Les boulevards périphériques ressembleront-ils un jour à l'avenue de la Grande Armée ? Pourquoi pas... (Crédits : Photo AFP)
Oui, il est possible de remplacer les autoroutes urbaines par des boulevards civilisés : New York, San Francisco, Séoul l'ont fait. Pourquoi pas le Grand Paris ? Rencontre avec Paul Lecroart, auteur d'un rapport pour l'IAU, qui décrypte ces trois exemples qui pourraient inspirer la métropole parisienne.

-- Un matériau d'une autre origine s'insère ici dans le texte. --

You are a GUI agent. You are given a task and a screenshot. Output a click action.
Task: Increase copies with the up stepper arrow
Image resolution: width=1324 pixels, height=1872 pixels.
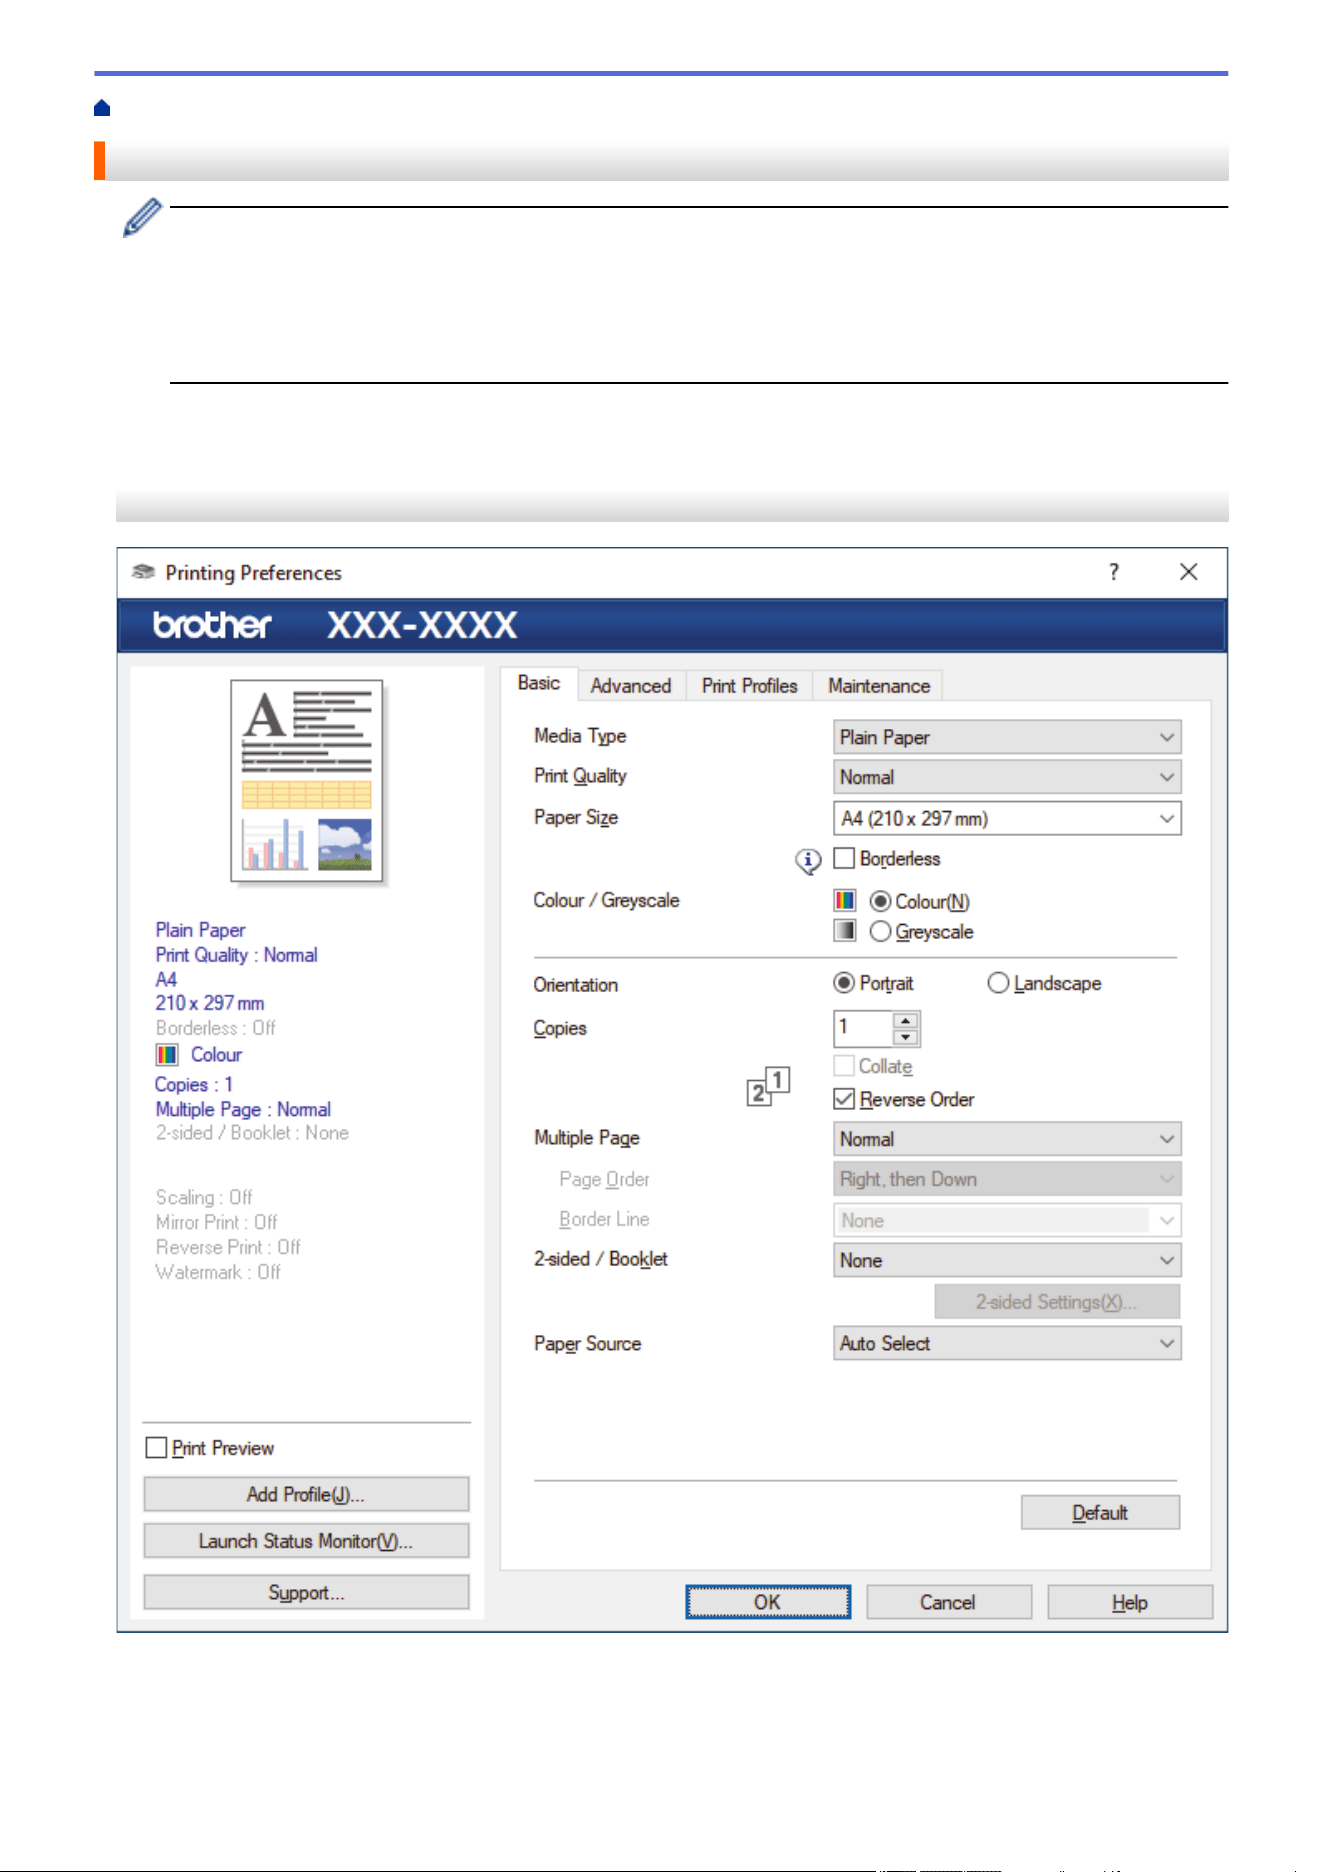coord(906,1021)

New York, West Side highway. Achevée en 1931, la première autoroute surélevée des États-Unis reliait sur 8 km le nord de Manhattan à Brooklyn, absorbant jusqu'à 140.000 voitures par jour. En 1973, des pilotis s'écroulent, entraînant sa fermeture.

À la stupéfaction générale, le trafic à l'entrée de New York baisse brutalement : un phénomène que les spécialistes appellent l'évaporation. Partout dans le monde, cette règle a été validée : s'il y a une nouvelle infrastructure, l'effet d'aubaine entraîne une augmentation du trafic. À l'inverse, plus on restreint le trafic, plus il disparaît.

Au début, les autorités envisagent pourtant de créer un tunnel autoroutier au bord de l'Hudson. Mais elles oublient une espèce protégée de bar dans l'étude d'impact, entraînant l'annulation de la procédure. La ville décide alors de requalifier l'avenue qui passait sous le viaduc. Puis, pour se réapproprier les rives de l'Hudson, le maire décide de créer sur les emprises libérées l'Hudson River Park, le plus grand jardin réalisé à Manhattan depuis Central Park.

Aujourd'hui, 90.000 véhicules empruntent l'axe routier et les 220 hectares du parc sont devenus l'un des emblèmes de New York, attirant des millions de visiteurs. TriBeCa, ancien quartier sinistré par le viaduc, est devenu tendance grâce, entre autres, à Robert De Niro qui y a créé le Festival du film de TriBeCa et ouvert le Greenwich Hotel.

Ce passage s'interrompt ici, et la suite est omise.